Cosa fare>
A. Nel brano sulla destra al governo, per quando viene annunciata la controriforma presidenzialista?
B. Prosegui il brano sulla destra al governo a partire dalla sua ultima frase.

Brano proposto>
Dagli errori si impara, ma le contraddizioni della destra al governo rimarranno: l’impossibile simbiosi tra interessi popolari e privilegi del ceto medio e della grande imprenditoria non è superabile con l’energica, indomita fierezza meloniana, con dichiarazioni corredate da bei sorrisi di circostanza, con proclami di recupero attraverso una maggiore vicinanza agli italiani con la controriforma presidenzialista annunciata per la prossima estate.

Su queste contraddizioni evidentissime va ricostituito un programma alternativo da parte di un fronte progressista che eviti le circonvoluzioni di Elly Schlein sul cosa e sul come oggi il PD possa tornare ad essere progressista (ammesso lo sia mai stato). Alcune prese di posizione sono apprezzabili e, certamente, molto differenti dall’impronta bonacciniana che ricalca un campo largo lettiano dove lo spazio per la sinistra è solamente un diritto di tribuna a sostegno elettorale di coalizioni di centro, di chiara fisiognomica filo-capitalista.

Dati forniti>
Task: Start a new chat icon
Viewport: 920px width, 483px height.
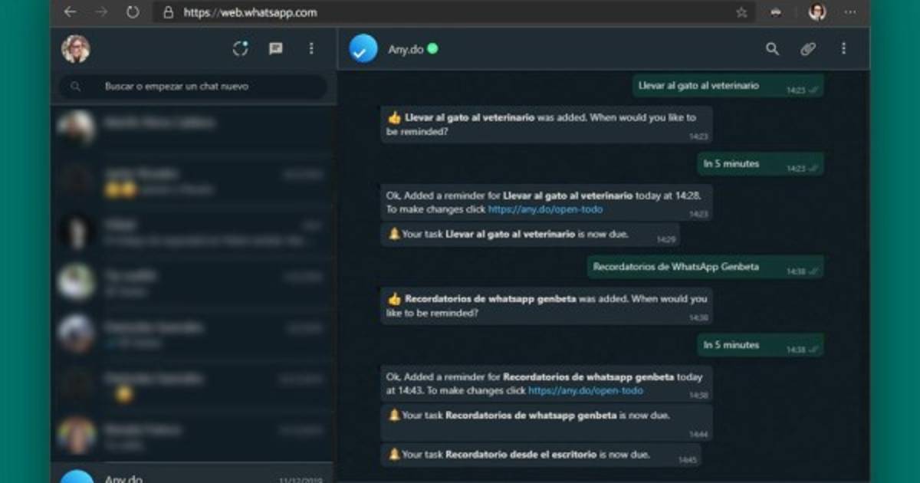Action: pyautogui.click(x=275, y=49)
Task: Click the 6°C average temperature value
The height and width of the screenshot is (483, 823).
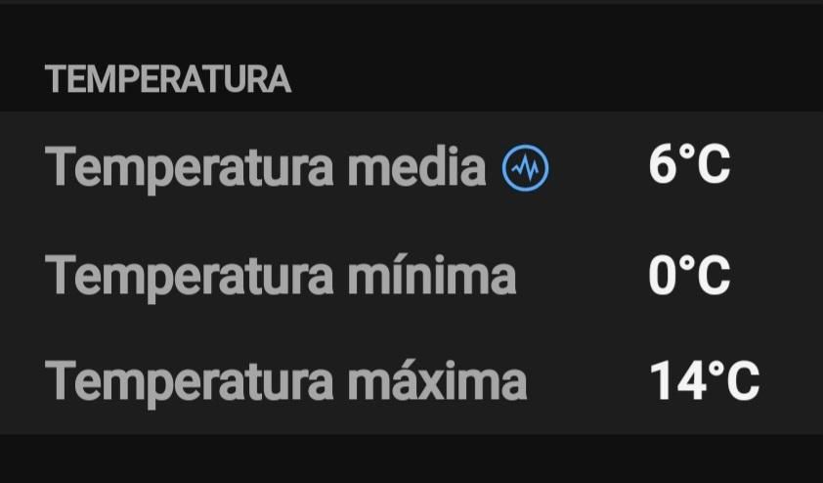Action: (x=689, y=166)
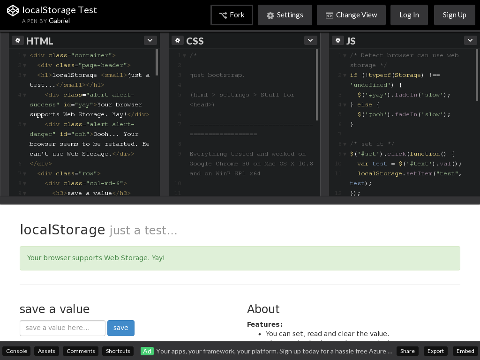The height and width of the screenshot is (360, 480).
Task: Expand the CSS panel dropdown chevron
Action: [310, 40]

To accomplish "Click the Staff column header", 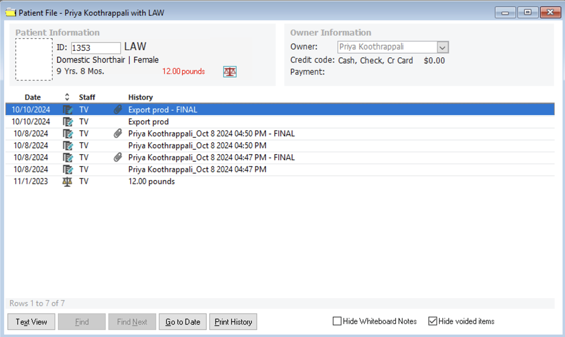I will coord(87,97).
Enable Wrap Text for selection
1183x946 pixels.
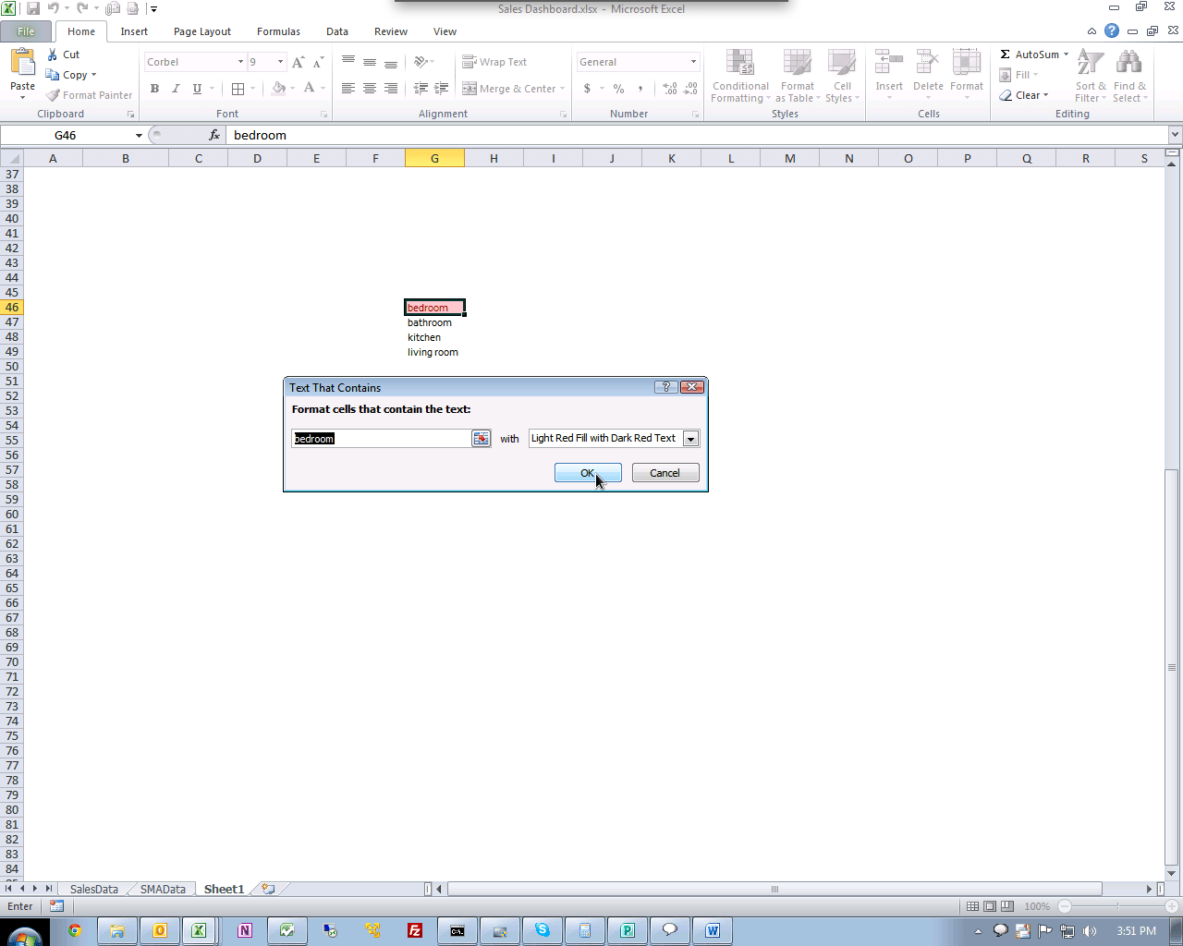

Le tue risposte>
A. Per la prossima estate.

B.
Non ci si può attendere nessun cambiamento radicale dal PD che verrà fuori da un congresso tutt’altro che ri-costituente. L’opposizione sociale e politica al governo Meloni va fatta ora e va smascherata la grande contraddizione della destra sull’inattuabilità di politiche popolari in un contesto di azione governativa tutta volta a proteggere i grandi ricchi e i finanzieri. La rovina di questo nostro, povero Paese.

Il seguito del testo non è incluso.